●ブラックストーン(前編)

横須賀市・内田 知

 2010年1月13日、草木も眠る丑三つ時。胃の痛みで眼をさますウッチャン。苦痛に顔を歪めながらベッドから起きると、胃薬を手に台所へ。いつも感じる胃痛とは違う痛みの激しさに、首を傾げながらも薬を飲む。しばらくがまんしてれば落ち着くだろうと思いながら部屋に戻る。横になり痛みに耐える。だが、痛みは治まるどころか激しさを増す。

 四転八倒とか、転げ回るほどの痛みなんて表現があるが、身体を動かせるぐらいの痛みは真の痛みとは言わない。呼吸するか痛みに耐えるか。それを悩むほどの痛み。少しでも力を抜いて呼吸しようとすると、痛みが倍増して身体を走る。そこで、グッと身体に力を入れて、息を止める。当たり前だが、息を止めたままでいられるワケがない。そこで呼吸しようとするが身体の力を抜くことができない。ともかく、この痛みをがまんするのは無理と判断して、母親を起こして、状態を説明。救急車を呼ぶように頼んだ。

息子の苦しみより世間体?
 それを聞いて、「こんな時間に近所迷惑になるからがまんしろ」との返事。「息子の訴えより、世間の眼を気にするのか」と言い返す。この言葉に、何やら言って来たが、痛みに耐えるのがやっとの状態のウッチャン。言い返す気力もなく部屋に戻って行った。

 こうなると、耐えられるだけ耐えるしかない。だが、限界だったのである。部屋に戻って5分もしない間に、保険証を用意して着替えをして母親の元へ。もう一度「救急車を・・」と頼んだ。ここでやっとただごとではないと思った母親であった。ただごとではないと、さっき思ってくれていればと怒りにも似た思いが、ウッチャンの胸を過ぎったのは言うまでもない。

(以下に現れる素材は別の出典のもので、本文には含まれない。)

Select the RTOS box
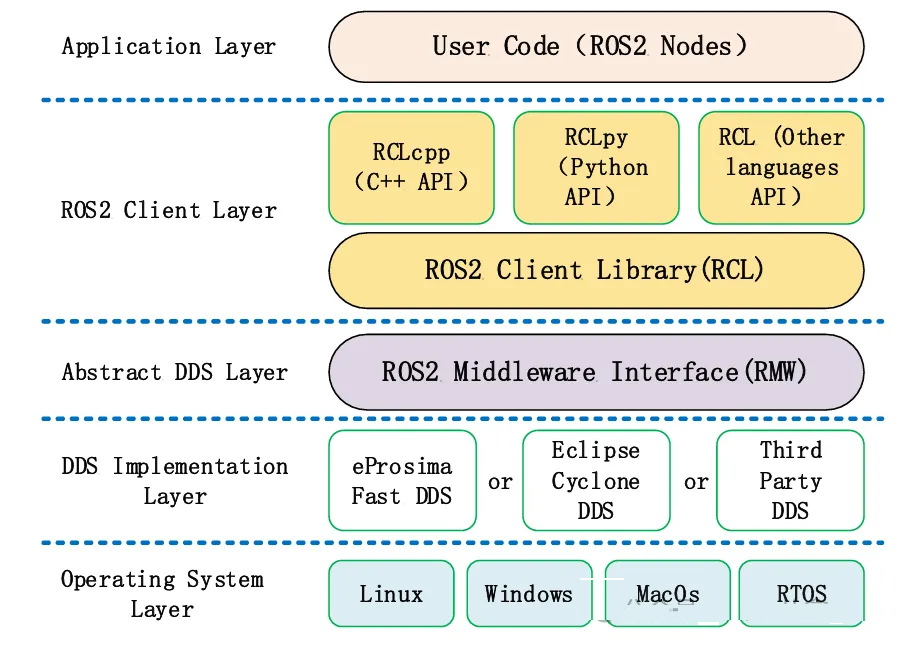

 で、救急車を呼ぶと思いきや妹に電話する母親。連絡を受けた妹は、あわててやって来た。そして、ウッチャンの状態を見てヤバイと思う。もちろん、救急車と考えるのが普通だろう。そして、電話をする。ここまで話が進んでいるのに、サイレンを鳴らして来られると近所迷惑になると言う母親。そして、サイレンを鳴らさず来てほしいと言ってみてと電話をしている妹に言う。

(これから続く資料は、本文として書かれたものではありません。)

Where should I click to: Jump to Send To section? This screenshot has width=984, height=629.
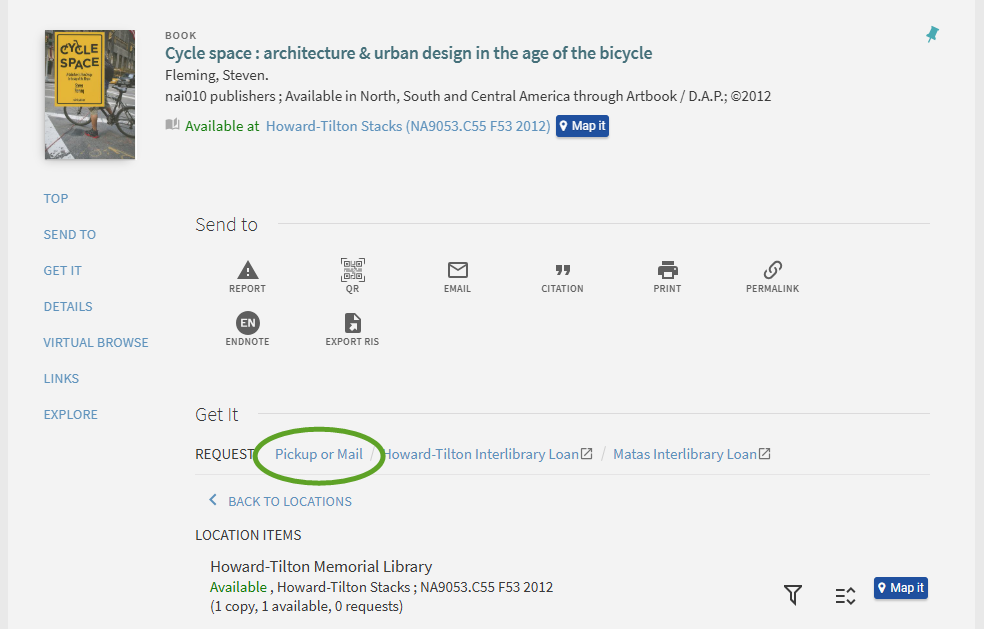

 仕方なく、それを先方に伝えると、それはできないと返事があったらしく、「だめだって」と母親に伝える妹。それを聞いて、「どうしよう」と一言。痛みに苦しみながら妹と母親のやりとりを耳にしていたウッチャン。子供より世間への心配かよ。なんて親だと、怒りを感じたのである。だが、それはそれで、そんなことより、この痛みをなんとかしてくれーと叫びたい思いを必死にがまんするしかなかった。

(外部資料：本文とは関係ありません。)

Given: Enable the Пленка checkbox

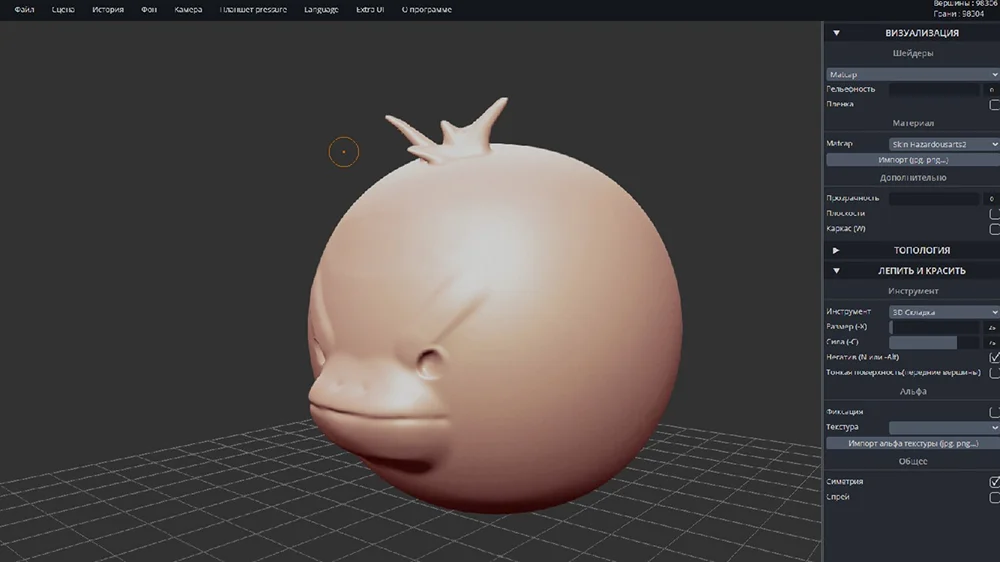Looking at the screenshot, I should (x=994, y=104).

 こうして、救急車の到着を待つこと数分。サイレンとともに救急車がやって来た。ここまで来ても、近所に迷惑をかけるとぼやく母親。こうなると、サイレンよりオマエの方がうるさいと心の中でキレていたウッチャンであった。

 到着した救急車の中、ストレッチャーに横たわるウッチャン。救急隊員が受け入れ先の病院を探す。1件目、2件目、3件目と、受け入れ拒否の返事。それを苦しみながらも耳にしていたウッチャン。受け入れなかった病院の名を復唱しながら、フザケヤガッテ、いつか化けて出てやると意味のない言葉を心の中で叫んでいた。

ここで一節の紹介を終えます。